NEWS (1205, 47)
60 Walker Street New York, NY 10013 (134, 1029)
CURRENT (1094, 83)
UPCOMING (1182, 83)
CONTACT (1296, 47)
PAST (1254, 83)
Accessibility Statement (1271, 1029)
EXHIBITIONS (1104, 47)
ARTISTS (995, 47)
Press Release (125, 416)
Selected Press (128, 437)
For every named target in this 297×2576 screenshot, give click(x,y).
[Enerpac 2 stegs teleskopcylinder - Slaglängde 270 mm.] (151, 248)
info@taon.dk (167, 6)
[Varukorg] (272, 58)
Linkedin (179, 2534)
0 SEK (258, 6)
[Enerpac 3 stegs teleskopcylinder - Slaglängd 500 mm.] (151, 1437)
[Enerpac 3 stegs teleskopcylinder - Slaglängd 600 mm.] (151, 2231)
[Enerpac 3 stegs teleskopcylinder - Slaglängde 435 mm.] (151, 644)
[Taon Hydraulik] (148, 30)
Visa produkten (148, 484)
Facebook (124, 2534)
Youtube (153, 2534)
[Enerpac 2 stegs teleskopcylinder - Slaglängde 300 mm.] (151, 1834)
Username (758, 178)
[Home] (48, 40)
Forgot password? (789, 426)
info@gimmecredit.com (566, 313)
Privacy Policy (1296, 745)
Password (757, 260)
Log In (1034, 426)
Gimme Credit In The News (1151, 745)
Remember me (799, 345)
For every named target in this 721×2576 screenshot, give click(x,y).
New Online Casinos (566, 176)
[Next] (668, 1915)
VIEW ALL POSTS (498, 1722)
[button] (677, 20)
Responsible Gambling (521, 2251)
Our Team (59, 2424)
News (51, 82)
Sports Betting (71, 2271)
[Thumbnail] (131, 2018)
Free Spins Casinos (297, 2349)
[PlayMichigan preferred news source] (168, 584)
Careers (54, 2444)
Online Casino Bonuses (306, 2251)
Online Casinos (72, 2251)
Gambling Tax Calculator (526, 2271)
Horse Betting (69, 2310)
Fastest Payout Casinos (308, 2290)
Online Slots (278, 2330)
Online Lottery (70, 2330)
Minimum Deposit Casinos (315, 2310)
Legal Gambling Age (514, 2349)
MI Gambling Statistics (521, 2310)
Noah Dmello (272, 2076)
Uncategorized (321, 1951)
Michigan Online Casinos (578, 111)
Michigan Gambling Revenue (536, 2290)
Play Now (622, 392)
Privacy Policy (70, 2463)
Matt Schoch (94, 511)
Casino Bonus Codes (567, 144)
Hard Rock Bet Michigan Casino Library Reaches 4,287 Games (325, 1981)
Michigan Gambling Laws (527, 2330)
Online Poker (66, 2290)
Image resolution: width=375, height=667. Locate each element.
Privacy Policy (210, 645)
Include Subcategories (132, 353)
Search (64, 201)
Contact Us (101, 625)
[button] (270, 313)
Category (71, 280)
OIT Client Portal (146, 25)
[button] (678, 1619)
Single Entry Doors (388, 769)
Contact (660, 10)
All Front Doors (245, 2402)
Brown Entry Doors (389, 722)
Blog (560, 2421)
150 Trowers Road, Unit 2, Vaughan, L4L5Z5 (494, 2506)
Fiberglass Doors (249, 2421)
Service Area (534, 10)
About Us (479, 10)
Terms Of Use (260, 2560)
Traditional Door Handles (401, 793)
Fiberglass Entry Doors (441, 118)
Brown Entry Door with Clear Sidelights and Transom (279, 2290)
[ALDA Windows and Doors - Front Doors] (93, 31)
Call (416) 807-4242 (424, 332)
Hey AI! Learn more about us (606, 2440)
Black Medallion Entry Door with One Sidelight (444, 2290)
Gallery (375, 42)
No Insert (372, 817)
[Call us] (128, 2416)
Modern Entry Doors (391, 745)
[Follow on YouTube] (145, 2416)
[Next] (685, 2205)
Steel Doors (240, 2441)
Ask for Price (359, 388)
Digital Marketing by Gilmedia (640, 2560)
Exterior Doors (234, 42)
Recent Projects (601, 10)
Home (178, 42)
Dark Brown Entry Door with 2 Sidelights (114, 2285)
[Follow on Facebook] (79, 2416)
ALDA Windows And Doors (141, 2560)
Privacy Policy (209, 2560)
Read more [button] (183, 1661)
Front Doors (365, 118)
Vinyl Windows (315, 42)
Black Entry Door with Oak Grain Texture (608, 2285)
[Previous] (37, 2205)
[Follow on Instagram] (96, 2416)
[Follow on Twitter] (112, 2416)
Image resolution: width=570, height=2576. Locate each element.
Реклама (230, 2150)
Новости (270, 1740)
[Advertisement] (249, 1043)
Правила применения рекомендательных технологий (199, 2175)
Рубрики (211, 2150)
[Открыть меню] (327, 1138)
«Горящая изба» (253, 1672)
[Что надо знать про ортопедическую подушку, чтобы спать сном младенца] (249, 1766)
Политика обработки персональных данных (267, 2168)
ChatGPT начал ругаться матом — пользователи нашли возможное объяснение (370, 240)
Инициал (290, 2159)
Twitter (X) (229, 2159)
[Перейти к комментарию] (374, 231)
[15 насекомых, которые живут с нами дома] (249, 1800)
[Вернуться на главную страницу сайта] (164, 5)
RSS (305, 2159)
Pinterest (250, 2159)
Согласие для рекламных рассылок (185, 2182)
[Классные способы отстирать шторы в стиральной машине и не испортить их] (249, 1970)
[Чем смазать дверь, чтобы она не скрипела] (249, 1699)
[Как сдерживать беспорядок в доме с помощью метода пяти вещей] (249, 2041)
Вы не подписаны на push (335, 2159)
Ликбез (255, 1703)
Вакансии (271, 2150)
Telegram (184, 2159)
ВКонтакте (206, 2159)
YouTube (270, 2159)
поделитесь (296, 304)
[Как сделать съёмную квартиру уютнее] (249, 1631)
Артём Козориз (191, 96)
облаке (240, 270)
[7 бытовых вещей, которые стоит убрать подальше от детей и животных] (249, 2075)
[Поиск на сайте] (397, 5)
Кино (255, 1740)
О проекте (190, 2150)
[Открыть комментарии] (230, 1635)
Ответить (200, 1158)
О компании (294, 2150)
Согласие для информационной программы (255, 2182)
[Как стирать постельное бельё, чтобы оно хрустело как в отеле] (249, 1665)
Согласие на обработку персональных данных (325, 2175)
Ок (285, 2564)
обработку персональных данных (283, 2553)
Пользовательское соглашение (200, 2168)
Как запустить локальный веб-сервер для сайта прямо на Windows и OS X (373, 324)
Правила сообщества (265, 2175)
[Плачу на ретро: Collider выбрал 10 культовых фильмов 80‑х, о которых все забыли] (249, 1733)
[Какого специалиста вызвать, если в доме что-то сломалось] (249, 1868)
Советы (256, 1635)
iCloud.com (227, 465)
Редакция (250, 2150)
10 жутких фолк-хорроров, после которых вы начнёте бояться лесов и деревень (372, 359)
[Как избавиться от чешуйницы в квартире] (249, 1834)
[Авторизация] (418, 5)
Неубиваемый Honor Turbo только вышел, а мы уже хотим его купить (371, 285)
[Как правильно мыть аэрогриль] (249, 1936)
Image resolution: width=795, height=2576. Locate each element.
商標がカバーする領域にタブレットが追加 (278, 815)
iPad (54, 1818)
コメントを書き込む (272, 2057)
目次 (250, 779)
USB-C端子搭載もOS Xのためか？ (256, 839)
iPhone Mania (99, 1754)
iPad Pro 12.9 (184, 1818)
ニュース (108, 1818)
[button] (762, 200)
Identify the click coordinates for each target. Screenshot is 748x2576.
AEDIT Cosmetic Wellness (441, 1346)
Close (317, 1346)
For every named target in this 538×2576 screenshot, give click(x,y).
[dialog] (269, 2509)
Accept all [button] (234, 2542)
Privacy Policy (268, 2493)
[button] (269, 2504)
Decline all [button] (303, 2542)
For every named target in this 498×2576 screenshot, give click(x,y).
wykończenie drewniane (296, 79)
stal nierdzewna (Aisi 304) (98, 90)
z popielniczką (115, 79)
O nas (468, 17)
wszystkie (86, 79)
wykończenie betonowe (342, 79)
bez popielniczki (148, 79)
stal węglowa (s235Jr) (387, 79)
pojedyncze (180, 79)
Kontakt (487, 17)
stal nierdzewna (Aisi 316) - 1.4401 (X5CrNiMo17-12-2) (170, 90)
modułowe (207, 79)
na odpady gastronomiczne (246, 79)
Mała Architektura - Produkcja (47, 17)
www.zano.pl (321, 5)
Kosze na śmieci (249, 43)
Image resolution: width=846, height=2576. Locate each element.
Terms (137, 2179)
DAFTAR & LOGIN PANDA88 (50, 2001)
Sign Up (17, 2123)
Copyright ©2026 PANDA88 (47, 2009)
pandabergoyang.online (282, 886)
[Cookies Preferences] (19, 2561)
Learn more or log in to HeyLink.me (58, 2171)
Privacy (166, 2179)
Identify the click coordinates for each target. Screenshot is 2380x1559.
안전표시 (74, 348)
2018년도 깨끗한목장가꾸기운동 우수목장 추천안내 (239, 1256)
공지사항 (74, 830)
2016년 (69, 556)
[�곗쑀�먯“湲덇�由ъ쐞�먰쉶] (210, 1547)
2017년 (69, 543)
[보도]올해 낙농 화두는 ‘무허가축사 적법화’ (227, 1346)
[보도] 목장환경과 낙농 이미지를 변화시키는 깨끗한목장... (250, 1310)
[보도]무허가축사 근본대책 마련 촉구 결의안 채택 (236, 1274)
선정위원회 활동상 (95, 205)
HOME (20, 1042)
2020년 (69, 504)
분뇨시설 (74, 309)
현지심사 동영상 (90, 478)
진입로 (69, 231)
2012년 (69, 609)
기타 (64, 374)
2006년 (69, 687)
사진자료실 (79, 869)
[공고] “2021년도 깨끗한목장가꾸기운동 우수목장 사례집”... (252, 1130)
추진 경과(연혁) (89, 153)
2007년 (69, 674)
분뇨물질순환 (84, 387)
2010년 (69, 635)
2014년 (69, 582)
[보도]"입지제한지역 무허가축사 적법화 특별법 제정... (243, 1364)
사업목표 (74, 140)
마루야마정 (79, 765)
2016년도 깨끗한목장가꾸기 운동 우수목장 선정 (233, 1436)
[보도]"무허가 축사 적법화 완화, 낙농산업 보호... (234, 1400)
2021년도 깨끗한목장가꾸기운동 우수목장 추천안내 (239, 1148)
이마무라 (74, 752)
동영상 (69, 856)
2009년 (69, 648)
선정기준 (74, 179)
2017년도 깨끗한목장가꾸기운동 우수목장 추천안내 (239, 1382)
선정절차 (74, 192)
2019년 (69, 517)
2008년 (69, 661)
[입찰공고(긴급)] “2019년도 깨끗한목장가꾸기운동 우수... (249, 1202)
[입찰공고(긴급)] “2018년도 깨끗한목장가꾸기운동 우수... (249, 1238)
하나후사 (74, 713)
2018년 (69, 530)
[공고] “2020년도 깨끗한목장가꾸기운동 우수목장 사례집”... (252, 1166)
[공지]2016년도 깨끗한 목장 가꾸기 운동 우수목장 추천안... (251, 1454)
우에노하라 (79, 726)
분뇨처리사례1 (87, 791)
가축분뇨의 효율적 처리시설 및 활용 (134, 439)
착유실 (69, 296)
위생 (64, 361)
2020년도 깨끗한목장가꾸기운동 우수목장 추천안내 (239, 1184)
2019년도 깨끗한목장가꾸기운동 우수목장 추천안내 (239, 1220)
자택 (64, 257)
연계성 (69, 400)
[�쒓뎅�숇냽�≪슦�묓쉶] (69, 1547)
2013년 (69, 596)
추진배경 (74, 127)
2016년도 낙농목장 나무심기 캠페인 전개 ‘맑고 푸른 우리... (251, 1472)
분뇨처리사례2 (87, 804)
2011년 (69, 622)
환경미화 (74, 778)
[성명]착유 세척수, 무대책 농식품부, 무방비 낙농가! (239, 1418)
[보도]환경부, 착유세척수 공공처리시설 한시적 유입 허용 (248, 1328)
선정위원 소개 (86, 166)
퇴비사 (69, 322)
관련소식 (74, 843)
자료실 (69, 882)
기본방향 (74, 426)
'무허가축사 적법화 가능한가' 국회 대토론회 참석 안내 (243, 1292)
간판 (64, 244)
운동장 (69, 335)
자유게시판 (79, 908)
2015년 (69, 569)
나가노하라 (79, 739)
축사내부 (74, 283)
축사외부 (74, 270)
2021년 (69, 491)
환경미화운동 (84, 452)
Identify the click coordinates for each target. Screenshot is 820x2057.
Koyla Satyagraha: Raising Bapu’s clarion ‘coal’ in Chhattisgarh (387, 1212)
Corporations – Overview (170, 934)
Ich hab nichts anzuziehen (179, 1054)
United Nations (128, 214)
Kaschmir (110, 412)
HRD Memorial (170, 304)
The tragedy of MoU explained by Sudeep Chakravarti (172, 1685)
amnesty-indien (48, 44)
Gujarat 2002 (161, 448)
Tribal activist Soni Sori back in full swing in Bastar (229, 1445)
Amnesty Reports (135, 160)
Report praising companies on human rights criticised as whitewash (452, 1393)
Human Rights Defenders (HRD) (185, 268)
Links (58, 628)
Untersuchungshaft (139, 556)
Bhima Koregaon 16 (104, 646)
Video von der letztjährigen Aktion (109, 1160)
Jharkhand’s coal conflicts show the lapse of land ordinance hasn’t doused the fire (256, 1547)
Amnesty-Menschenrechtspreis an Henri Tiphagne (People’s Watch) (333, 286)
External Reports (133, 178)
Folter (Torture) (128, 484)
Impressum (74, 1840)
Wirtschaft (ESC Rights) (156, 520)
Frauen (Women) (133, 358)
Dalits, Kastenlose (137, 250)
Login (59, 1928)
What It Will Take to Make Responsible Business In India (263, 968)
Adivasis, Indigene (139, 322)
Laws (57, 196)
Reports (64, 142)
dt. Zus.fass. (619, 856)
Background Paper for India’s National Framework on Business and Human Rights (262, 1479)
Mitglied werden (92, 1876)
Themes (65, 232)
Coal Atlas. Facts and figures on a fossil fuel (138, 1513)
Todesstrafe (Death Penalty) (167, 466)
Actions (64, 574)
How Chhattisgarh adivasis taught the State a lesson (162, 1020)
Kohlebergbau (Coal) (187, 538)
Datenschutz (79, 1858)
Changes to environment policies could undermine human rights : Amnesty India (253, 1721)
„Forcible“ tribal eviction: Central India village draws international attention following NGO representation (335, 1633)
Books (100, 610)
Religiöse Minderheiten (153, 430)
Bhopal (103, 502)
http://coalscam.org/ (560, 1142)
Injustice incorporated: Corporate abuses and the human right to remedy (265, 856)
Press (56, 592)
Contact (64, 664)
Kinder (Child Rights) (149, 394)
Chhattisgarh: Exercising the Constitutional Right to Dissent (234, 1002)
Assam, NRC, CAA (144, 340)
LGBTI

* * * * * * *

■ EXERCISE PROMPT: Copy, exactly and only, the lines above that begin with the one containing "Online Slots (278, 2330)" and finish with the one containing "Hey AI! Learn more about us (606, 2440)".

■ TASK RESPONSE:
Online Slots (278, 2330)
Online Lottery (70, 2330)
Minimum Deposit Casinos (315, 2310)
Legal Gambling Age (514, 2349)
MI Gambling Statistics (521, 2310)
Noah Dmello (272, 2076)
Uncategorized (321, 1951)
Michigan Online Casinos (578, 111)
Michigan Gambling Revenue (536, 2290)
Play Now (622, 392)
Privacy Policy (70, 2463)
Matt Schoch (94, 511)
Casino Bonus Codes (567, 144)
Hard Rock Bet Michigan Casino Library Reaches 4,287 Games (325, 1981)
Michigan Gambling Laws (527, 2330)
Online Poker (66, 2290)
Image resolution: width=375, height=667. Locate each element.
Privacy Policy (210, 645)
Include Subcategories (132, 353)
Search (64, 201)
Contact Us (101, 625)
[button] (270, 313)
Category (71, 280)
OIT Client Portal (146, 25)
[button] (678, 1619)
Single Entry Doors (388, 769)
Contact (660, 10)
All Front Doors (245, 2402)
Brown Entry Doors (389, 722)
Blog (560, 2421)
150 Trowers Road, Unit 2, Vaughan, L4L5Z5 (494, 2506)
Fiberglass Doors (249, 2421)
Service Area (534, 10)
About Us (479, 10)
Terms Of Use (260, 2560)
Traditional Door Handles (401, 793)
Fiberglass Entry Doors (441, 118)
Brown Entry Door with Clear Sidelights and Transom (279, 2290)
[ALDA Windows and Doors - Front Doors] (93, 31)
Call (416) 807-4242 (424, 332)
Hey AI! Learn more about us (606, 2440)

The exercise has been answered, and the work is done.